Wow. How long has it been since there was this much attention paid to the lowly vice presidential race?
Sure, there have been singular attractions. Four years ago, Sarah Palin electrified the Republican base before she became the object of derision from liberals and mainstream Americans became frightened of her. And before America came to know LBJ, his being plucked out of obscurity by John F. Kennedy made everybody shout, “What? That Texas bumpkin?”
But perhaps never before has there been so much buzz created by two vice presidential types at the same time, the current holder of the office and the person who wants to replace him.

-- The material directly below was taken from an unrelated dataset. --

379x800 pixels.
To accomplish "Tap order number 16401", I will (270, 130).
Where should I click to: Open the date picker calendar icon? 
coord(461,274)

By choosing House Budget Committee Chairman Paul Ryan as his running mate, GOP presidential candidate Mitt Romney showed a lot more boldness than most people had given him credit for.
Almost everyone agreed that it was a game-changing pick, but they didn’t agree on which way the game had changed. It further energized the GOP base, many conservatives said, and suddenly elevated the race to one of substance, which was bad news for President Obama and his less-than-stellar record. But it also left Republicans vulnerable to attacks on the idea that they wanted to “end Medicare as we know it” and throw Grandma off the cliff.
Perhaps not wanting to be left out, gaffe-prone Vice President Joe Biden outdid himself this week.
First, he told a mostly black audience that Romney and Ryan want to “put ya’ll back in chains,” a race-hustling figure of speech that drew howls of protest from the GOP and even made many Democrats squirm. Then, in a later speech, he told a Virginia crowd he was happy to be in North Carolina and said there was no reason American auto manufacturing shouldn’t dominate the 20th century.